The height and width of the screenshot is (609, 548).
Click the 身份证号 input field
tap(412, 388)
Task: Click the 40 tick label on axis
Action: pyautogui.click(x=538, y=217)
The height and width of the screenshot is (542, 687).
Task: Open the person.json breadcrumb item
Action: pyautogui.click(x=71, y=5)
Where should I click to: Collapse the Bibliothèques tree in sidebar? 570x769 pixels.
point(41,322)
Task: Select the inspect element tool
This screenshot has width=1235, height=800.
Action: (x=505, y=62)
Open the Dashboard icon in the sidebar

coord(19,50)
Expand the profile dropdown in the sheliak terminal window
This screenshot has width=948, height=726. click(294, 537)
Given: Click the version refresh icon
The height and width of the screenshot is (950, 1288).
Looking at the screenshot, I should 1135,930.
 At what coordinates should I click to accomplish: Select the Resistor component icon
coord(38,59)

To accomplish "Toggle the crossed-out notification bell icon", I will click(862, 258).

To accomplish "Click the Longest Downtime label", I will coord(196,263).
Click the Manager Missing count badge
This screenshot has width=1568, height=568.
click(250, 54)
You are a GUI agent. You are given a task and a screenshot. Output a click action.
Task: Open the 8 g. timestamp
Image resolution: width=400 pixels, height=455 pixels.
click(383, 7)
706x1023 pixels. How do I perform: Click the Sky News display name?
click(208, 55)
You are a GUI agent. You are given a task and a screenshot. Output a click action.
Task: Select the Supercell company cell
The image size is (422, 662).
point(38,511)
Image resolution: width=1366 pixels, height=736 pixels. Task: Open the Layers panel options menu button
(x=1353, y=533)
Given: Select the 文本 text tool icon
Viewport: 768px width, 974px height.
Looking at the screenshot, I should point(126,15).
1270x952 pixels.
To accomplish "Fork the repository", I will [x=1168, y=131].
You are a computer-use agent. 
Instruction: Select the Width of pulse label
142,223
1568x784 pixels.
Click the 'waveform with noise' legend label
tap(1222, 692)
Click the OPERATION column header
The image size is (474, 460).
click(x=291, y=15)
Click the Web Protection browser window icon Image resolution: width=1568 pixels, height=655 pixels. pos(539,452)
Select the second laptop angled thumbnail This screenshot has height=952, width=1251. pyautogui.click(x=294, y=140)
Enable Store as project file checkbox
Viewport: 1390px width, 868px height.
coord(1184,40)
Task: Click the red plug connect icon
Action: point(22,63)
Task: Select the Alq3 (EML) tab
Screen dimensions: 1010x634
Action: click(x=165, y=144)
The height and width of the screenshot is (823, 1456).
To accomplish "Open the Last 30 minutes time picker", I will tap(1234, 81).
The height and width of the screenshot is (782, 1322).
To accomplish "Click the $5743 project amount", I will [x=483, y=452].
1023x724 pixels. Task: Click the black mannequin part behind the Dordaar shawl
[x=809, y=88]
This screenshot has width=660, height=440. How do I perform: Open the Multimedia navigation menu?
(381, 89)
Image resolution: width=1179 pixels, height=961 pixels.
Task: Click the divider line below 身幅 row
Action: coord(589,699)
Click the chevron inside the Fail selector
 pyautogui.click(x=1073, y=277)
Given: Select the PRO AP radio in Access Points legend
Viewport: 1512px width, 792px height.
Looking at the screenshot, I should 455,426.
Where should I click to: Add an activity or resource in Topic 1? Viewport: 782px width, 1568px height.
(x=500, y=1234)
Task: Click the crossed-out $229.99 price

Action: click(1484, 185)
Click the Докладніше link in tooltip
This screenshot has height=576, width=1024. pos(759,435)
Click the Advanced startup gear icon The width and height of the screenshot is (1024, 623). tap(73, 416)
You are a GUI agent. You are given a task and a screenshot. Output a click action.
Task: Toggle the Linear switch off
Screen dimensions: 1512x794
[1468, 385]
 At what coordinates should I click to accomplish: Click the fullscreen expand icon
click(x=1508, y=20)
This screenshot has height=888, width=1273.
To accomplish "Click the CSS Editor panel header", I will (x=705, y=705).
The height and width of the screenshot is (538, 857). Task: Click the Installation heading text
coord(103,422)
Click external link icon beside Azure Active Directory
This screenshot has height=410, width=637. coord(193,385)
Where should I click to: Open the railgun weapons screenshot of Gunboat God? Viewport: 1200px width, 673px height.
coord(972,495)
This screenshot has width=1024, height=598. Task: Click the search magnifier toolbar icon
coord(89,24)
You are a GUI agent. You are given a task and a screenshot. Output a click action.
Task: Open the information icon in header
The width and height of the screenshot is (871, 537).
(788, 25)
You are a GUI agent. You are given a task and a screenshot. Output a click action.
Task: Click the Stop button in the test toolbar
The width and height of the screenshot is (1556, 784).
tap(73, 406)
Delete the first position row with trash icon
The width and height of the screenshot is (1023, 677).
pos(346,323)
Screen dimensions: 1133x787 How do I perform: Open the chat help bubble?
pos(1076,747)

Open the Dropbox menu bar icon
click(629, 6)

GIVEN EXERCISE:
Reproduce the material starting at the line containing "The height and width of the screenshot is (782, 1322)." and ending at the line containing "[x=809, y=88]", including both of those lines.

SOLUTION TO THE PROBLEM:
The height and width of the screenshot is (782, 1322).
To accomplish "Click the $5743 project amount", I will [x=483, y=452].
1023x724 pixels. Task: Click the black mannequin part behind the Dordaar shawl
[x=809, y=88]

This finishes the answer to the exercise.